I tried to donate blood on Tuesday. It didn't work. As per usual I was turned away for not having iron levels high enough. Whenever I get turned away that's the reason...and it's always too low by just a point. Guess I'll go back to taking iron supplements so that I can try to donate again.
When I got the mail one day this week I had a letter from the school that I interviewed with back on June 21. Right away I knew it was a rejection letter. I wasn't sad because a)I have basically decided there is a 99% chance I'm not going to teach full time this fall & b)the interview was 2 weeks ago... I had assumed over a week ago when I hadn't heard that I hadn't gotten it. So my reaction was more "Are you kidding me? A snail mail rejection 2 weeks after the fact? Thanks I guess?"

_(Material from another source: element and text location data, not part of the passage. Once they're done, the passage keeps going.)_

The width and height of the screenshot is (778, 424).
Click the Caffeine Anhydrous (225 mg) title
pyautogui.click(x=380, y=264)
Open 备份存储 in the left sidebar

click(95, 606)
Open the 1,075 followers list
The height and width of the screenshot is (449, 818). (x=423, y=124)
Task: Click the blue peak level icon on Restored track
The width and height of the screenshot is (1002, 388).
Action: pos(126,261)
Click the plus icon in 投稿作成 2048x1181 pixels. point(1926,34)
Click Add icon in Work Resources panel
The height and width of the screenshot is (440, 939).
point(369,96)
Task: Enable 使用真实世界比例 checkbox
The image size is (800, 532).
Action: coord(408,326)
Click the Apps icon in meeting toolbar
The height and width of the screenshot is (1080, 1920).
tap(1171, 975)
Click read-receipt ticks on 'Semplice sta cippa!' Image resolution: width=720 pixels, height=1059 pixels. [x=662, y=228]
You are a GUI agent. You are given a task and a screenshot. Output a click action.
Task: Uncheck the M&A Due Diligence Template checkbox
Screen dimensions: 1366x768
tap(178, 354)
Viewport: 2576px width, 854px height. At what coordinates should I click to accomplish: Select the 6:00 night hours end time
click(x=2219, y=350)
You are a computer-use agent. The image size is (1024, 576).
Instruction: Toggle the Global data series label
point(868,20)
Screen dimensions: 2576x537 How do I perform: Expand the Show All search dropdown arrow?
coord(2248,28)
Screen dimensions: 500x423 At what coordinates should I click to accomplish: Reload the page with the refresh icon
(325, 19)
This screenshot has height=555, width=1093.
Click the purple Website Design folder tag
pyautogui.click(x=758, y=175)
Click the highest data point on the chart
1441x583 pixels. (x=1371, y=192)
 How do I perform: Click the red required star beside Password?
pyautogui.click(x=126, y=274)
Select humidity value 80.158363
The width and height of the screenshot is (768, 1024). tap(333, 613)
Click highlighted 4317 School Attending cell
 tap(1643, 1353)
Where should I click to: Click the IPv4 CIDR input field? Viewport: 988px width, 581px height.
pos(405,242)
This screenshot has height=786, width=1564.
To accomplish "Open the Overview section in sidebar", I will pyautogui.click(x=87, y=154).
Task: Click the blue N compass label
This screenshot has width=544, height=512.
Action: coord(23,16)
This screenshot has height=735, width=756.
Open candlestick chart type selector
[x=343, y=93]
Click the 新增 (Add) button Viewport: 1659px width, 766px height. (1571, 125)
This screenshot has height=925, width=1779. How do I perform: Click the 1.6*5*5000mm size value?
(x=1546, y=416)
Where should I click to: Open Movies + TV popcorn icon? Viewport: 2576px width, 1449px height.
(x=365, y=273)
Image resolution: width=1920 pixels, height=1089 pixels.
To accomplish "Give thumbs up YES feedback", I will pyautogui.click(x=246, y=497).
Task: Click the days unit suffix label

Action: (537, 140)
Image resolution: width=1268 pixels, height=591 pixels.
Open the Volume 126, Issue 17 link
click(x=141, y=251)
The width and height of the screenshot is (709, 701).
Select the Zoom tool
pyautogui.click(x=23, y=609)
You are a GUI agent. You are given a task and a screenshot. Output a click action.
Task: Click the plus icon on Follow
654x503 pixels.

For awhile now I've felt like I was in a funk. I wanted to do something to try to help get myself out of it. The idea of doing one new thing every day has intrigued me before so I did some research on it. What I found was that a lot of people had started that exact task to get themselves out of a rut & they came out on the other side a different person. So I decided I was going to do it. I wanted a fun way to keep track of it but I didn't want to blog about each task every day on here, & I didn't want to start a third blog just to keep track. (I will do recaps on here every so often though.) I first thought about doing a bullet journal when I saw Rachael talk about it but I wasn't quite sure what I'd put in it so I forgot about it. Then the morning I decided that I wanted to do the 365 firsts I saw a friend on Instagram had started a bullet journal.
I wanted to start one but my oh my, everything about my OCD tried to stop me because it wasn't Jan 1, it wasn't the first of any month, it wasn't even a Sunday/Monday. Finally I told my OCD to shut up, bought the supplies, & resigned to the fact that I'd be starting a year long challenge, & a journal in the middle of the week, part way into a month, halfway through the year. I stayed up until 12:30 in the morning trying to set it up. I had 7-8 pages set up & went to bed. I woke up the next morning & new I hated it. I tore those pages out & started over. My original plan had me doing monthly plans, monthly goals, monthly budget, weekly to dos, daily gratitude, daily firsts, daily completed tasks, daily brain dumps, daily blog posts. It was too much & it didn't set up nicely. Plus, I already have a planner that keeps track of my blog posts, plans, & bills. I also already have a journal that has my 28 by 28 & 101 in 1001 lists. So my new one will start with seasonal goals every 3 months, go into the daily (firsts, gratitude, what I did that day) followed by goal check ins at the end of every month. I will have left over pages which at first drove me nuts, but it gives me a place to actually budget when I move back to TX, keep track of meal plans/whole 30, & lists such as things to do that don't already have a place in my 101 in 1001/28 by 28 (ex. things to do in DFW/Texas)
I won't be talking about my 365 firsts every day on the blog but I will do random check ins. I am going to photograph it every day & put it on Instagram though. As far as the bullet journal goes, I'll maybe do random check ins on the blog & insta or I might not.
I tagged along with my friend Kristie while she ran some errands & afterwards we grabbed lunch & talked bachelorette party, wedding, boys, & adult life.